Insofar as Petitioner's motion concerns any claims involving a challenge to Petitioner's Riverside County convictions, Petitioner's motion is DENIED because the Court has previously declined to stay the present proceedings, and the Court has further ruled that those claims are not properly included in this proceeding.

III. Consideration of Dismissal of the Petition

Rule 4 of the Rules Governing § 2254 Cases in the United States District Courts (Habeas Rules) requires the Court to make a preliminary review of each petition for writ of habeas corpus. The Court must summarily dismiss a petition "[i]f it plainly appears from the petition and any attached exhibits that the petitioner is not entitled to relief in the district court...." Habeas Rule 4; O'Bremski v. Maass, 915 F.2d 418, 420 (9th Cir. 1990); see also Hendricks v. Vasquez, 908 F.2d 490 (9th Cir. 1990). Habeas Rule 2(c) requires that a petition 1) specify all grounds of relief available to the Petitioner; 2) state the facts supporting each ground; and 3) state the relief requested. Notice pleading is not sufficient; rather, the petition must state facts that point to a real possibility of constitutional error. Rule 4, Advisory Committee Notes, 1976 Adoption; O'Bremski v. Maass, 915 F.2d at 420 (quoting Blackledge v. Allison, 431 U.S. 63, 75 n.7 (1977)). Allegations in a petition that are vague, conclusory, or palpably incredible are subject to summary dismissal. Hendricks v. Vasquez, 908 F.2d 490, 491 (9th Cir. 1990).

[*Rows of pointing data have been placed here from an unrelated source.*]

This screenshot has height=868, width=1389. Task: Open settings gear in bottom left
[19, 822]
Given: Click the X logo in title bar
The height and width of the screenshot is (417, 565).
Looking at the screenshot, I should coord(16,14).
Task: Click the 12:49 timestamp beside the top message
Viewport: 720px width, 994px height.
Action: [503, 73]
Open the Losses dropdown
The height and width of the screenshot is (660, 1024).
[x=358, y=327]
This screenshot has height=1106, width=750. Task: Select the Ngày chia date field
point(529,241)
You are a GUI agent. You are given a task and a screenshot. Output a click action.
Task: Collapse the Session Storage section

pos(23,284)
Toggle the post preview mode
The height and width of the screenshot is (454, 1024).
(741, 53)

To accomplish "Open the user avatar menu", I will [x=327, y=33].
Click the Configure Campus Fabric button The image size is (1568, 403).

Further, the Court may dismiss a petition for writ of habeas corpus either on its own motion under Habeas Rule 4, pursuant to the respondent's motion to dismiss, or after an answer to the petition has been filed. Advisory Committee Notes to Habeas Rule 8, 1976 Adoption; see, Herbst v. Cook, 260 F.3d 1039, 1042-43 (9th Cir. 2001).

Here, Respondent answered the petition on January 18, 2011, and Petitioner filed a traverse and related documents in late January and early February 2011. After Respondent filed the answer, the United States Supreme Court decided Swarthout v. Cooke, 562 U.S. --, 131 S.Ct. 859, 861-62 (2011). Because Swarthout appears to govern the instant case, and as no motion to dismiss the petition has ...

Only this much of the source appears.